▸ Work order
Reproduce, word for word, the passage of the confidentiality agreement below that opens with the words containing "2. Limitations on" and closes with "to Confidential Information.".

▸ Source text
- - - - - - -

Confidentiality Agreement

for Atlas Real Estate Advisors

I have read and agree to the Confidentiality Agreement

Agreement

This Confidentiality Agreement (Agreement) is being made by the party seeking to access information (You, Your) regarding a real estate asset (Property) listed on a website owned by AtlasREA.com or one of its subsidiaries. You are making this Agreement for the benefit of the property seller (Seller) and Seller’s listing broker (Broker).  By acknowledging this Agreement, you represent and warrant that you are accessing Confidential information only in connection with a possible Transaction involving the Property and that you are not the borrower, debtor, guarantor, or another obligor with respect to the property, or an affiliate, representative, agent, accountant, or attorney of any such party.

  1. Confidential Information. As used in this Agreement, the term Confidential Information shall mean all information relating to the Property provided by and on behalf of Seller to you and your Representatives (as defined below) orally, in writing, through a deal room or data vault, or by any other media, whether provided before or after the date you acknowledge this agreement. Confidential Information does not however include any information or material that: a) was previously known to you and in your possession free of any obligation to keep it confidential, so long as you did not receive such information directly or indirectly from Seller/Broker b) is or becomes publicly available, other than as a result of a disclosure by you or your Representatives; c) is independently developed by you or your representatives without knowledge and reasonable belief, would not violate any confidentiality or other legal obligation owed to Seller/Broker.
  2. Limitations on Use. You may use Confidential Information solely for evaluation of the purchase/lease of or extension of financing for the Property and not for any other purpose. Access to Confidential Information for any other purpose is prohibited and may cause irreparable harm and damage to Seller/Broker. This Agreement does not convey any title, ownership, or other intellectual property rights to license in or to Confidential Information.
  3. Limitations on Disclosure. Confidential Information is proprietary, secret, and/or confidential. You agree to take all reasonable measures to safeguard the Confidential Information against unauthorized access and to not publish or disclose Confidential Information to any third party without the prior written consent of Seller/Broker. However, you may disclose Confidential Information on a need to know basis to evaluate the Transaction to your employees, officers, agents, directors, members, managers, attorneys, accountants, financial advisors, partners, and other consultants (Representatives), provided that such Representatives are first informed of this Agreement, you and the Representatives shall be jointly and severally liable for such breach.  You agree to promptly notify Seller/Broker of any actual or suspected misuse, misappropriation, unauthorized disclosure or security breach of or affecting Confidential Information in violation of this Agreement. Notwithstanding anything to the contrary in this Agreement, you may disclose Confidential Information to the extent required by judicial or government order, provided you promptly notify Seller/Broker before such disclosure and reasonably cooperate if Seller/Broker elects to legally contest to avoid such disclosure.

- - - - - - -

▸ Data extract
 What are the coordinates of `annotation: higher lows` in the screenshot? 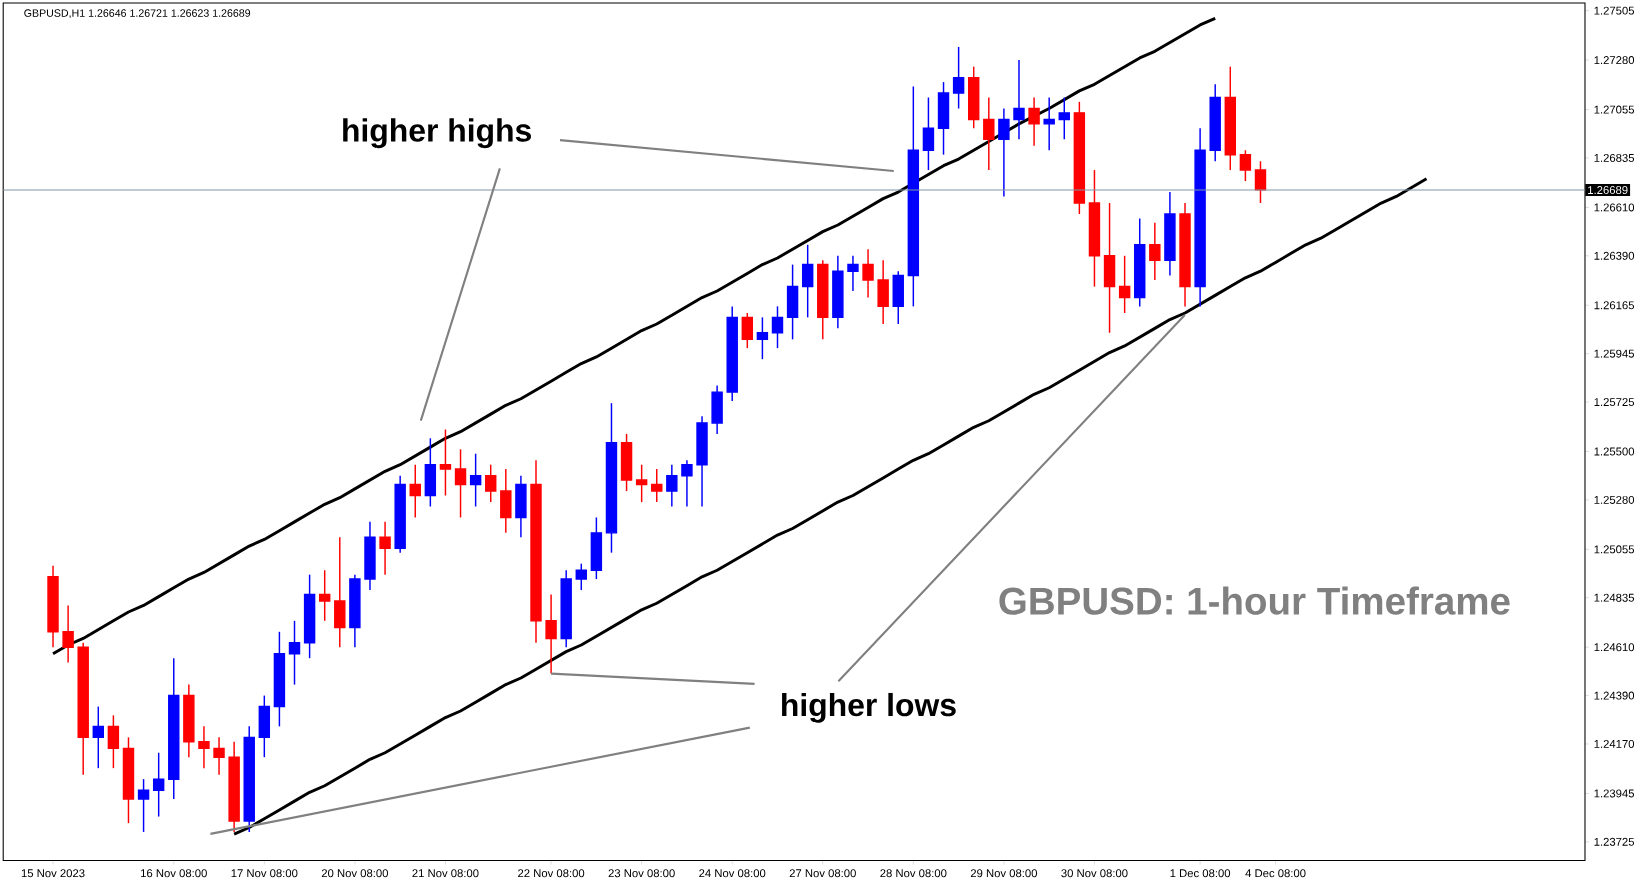 It's located at (869, 708). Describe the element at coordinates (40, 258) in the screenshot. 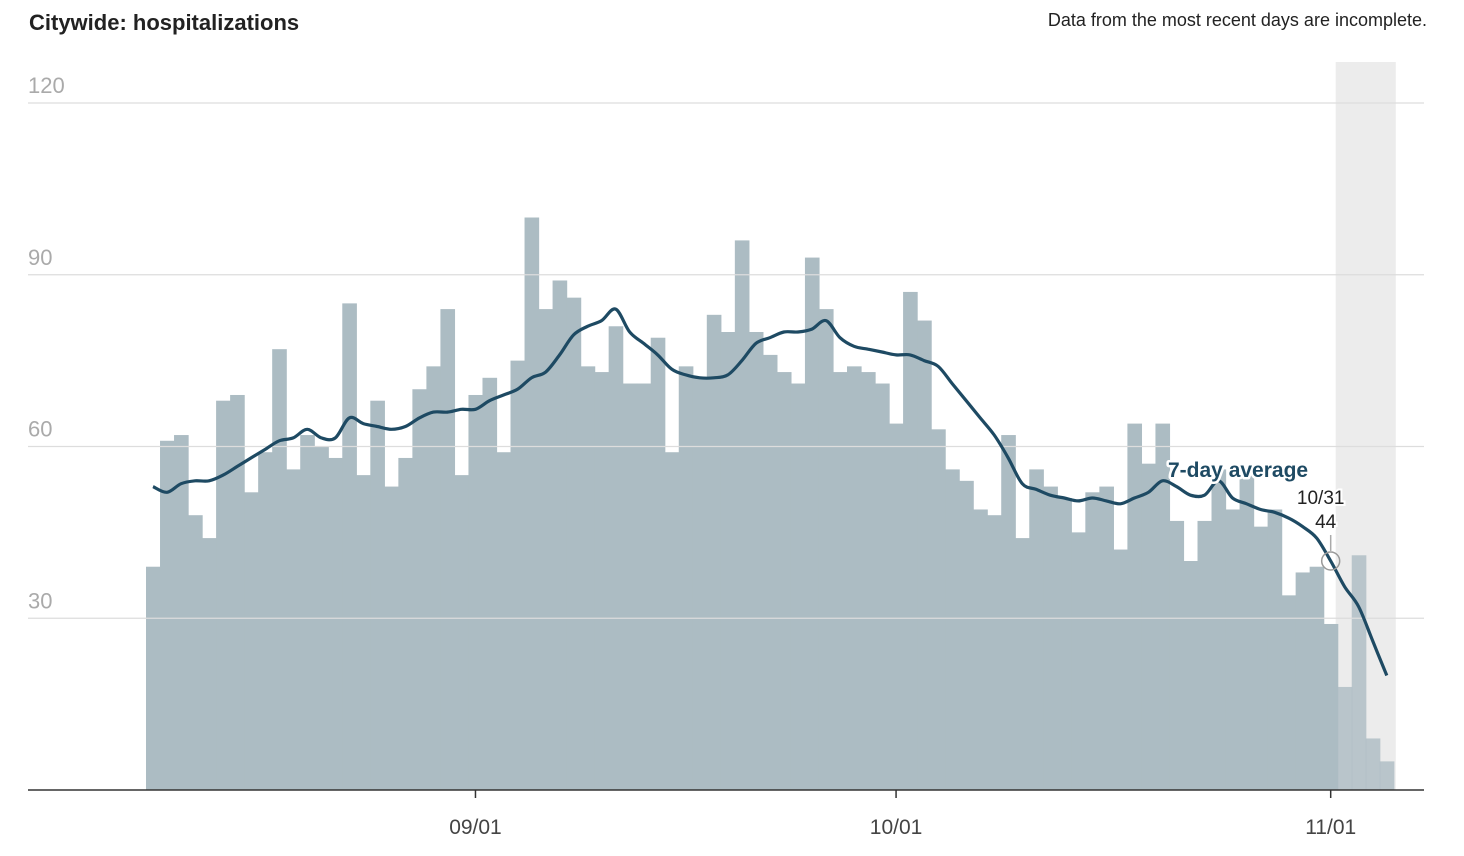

- - - - - - -

▸ Your solution
2. Limitations on Use. You may use Confidential Information solely for evaluation of the purchase/lease of or extension of financing for the Property and not for any other purpose. Access to Confidential Information for any other purpose is prohibited and may cause irreparable harm and damage to Seller/Broker. This Agreement does not convey any title, ownership, or other intellectual property rights to license in or to Confidential Information.